* ТЕКСТ ДЛЯ ЧТЕНИЯ *
Читаем Империя свободы: История ранней республики, 1789–1815 полностью

ЛИБЕРАЛЬНЫЕ ИДЕИ о том, что общество гармонично от природы и что каждый человек обладает общим моральным и социальным чувством, были не утопическими фантазиями, а выводами из того, что многие просвещённые мыслители считали современной наукой об обществе. В то время как большинство священнослужителей продолжали призывать своих простых прихожан к христианской любви и милосердию, многие другие образованные и просвещённые люди стремились секуляризировать христианскую любовь и найти в самой человеческой природе научный императив любви к ближнему, как к самому себе. «Как регулярное движение и гармония небесных тел зависят от их взаимного притяжения друг к другу», — говорил либеральный массачусетский проповедник Джонатан Мэйхью, так и любовь и доброжелательность между людьми сохраняют «порядок и гармонию» в обществе. Любовь между людьми была гравитацией морального мира, и её можно было изучать и, возможно, даже манипулировать ею легче, чем гравитацией физического мира. Просвещённые мыслители, такие как лорд Шафтсбери, Фрэнсис Хатчесон и Адам Смит, стремились обнаружить эти скрытые силы, которые двигали и удерживали людей вместе в моральном мире, силы, которые, по их мнению, могли бы сравниться с великими научными открытиями XVIII века о скрытых силах — гравитации, магнетизме, электричестве и энергии, — действующих в физическом мире. Из таких мечтаний родилась современная социальная наука.

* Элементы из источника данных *
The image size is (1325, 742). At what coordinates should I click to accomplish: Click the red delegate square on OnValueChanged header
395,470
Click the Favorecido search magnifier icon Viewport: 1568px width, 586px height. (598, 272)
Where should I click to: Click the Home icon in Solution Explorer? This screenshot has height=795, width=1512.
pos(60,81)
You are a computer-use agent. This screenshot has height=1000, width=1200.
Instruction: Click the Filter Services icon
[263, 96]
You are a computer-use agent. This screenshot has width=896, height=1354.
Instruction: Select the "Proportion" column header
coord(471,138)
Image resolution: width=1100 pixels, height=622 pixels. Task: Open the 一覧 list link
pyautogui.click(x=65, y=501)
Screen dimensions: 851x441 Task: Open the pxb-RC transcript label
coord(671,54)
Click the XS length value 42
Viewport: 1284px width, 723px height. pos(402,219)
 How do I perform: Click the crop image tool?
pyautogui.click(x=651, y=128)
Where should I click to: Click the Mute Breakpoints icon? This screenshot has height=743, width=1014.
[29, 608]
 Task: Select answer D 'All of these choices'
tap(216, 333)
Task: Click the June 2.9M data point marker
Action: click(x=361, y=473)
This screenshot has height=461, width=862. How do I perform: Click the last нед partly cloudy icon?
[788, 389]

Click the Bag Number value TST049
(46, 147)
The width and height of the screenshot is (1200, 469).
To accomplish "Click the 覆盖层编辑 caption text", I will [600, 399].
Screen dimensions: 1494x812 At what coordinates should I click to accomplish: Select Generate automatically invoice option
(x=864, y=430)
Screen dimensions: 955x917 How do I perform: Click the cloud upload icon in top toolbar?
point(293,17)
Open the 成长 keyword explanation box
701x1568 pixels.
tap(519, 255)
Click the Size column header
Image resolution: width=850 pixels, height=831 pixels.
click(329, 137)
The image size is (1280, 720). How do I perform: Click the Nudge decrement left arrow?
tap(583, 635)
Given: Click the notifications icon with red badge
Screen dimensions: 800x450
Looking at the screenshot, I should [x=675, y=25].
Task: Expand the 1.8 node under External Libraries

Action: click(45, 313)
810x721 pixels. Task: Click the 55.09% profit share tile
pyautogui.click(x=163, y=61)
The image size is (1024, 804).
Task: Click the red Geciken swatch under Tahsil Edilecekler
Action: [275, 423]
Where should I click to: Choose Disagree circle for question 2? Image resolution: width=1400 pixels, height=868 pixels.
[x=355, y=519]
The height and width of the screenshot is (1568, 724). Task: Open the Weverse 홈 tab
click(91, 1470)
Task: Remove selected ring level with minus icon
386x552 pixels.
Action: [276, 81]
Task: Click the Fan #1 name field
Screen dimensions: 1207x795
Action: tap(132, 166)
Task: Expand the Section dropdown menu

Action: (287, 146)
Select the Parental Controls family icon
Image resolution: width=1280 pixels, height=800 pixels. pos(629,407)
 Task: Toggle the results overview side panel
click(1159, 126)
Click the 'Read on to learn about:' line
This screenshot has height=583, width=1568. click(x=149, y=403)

* ЗАДАНИЯ *
1. Объясните в одном–трех предложениях, почему, согласно тексту о либеральных идеях и науке об обществе, представления о природной гармонии общества и общем моральном чувстве людей не были утопическими фантазиями.
2. Продолжите текст о либеральных идеях и науке об обществе, начав сразу после его последнего предложения.

* ОТВЕТЫ К ЗАДАНИЯМ *
1. Эти представления были выводами из того, что многие просвещённые мыслители считали современной наукой об обществе. Поэтому они опирались на научные, по мнению этих мыслителей, основания, а не на фантазию.

2.
Поскольку это естественное социальное или моральное чувство, по словам шотландского иммигранта и филадельфийского юриста Джеймса Уилсона, делало «человека способным управлять своими делами и отвечать за своё поведение по отношению к другим», оно не только сплачивало общество, но и делало возможным республиканское и в конечном итоге демократическое правительство. Действительно, для многих американских мыслителей эта естественная общительность людей стала современной заменой аскетической классической добродетели древности.

Многие интеллектуалы XVIII века всё ещё сохраняли веру в античные мужские и воинские добродетели. Свидетельство тому — восторг, с которым была встречена классическая республиканская картина Жака-Луи Давида «Клятва Горациев», выставленная в Париже в 1786 году. Однако многие другие, например Дэвид Хьюм, пришли к выводу, что классическая республиканская добродетель слишком требовательна и сурова для просвещённых цивилизованных обществ Европы XVIII века. Это правда, писал Хьюм, что древние Спарта и Рим были свободными республиканскими государствами, граждане которых были добродетельны и самоотверженны. Но это были также небольшие государства, которые почти постоянно находились в состоянии вооружённой борьбы. Такой вид классической воинской добродетели больше не имел смысла в просвещённом восемнадцатом веке, в эпоху разросшихся торговых обществ.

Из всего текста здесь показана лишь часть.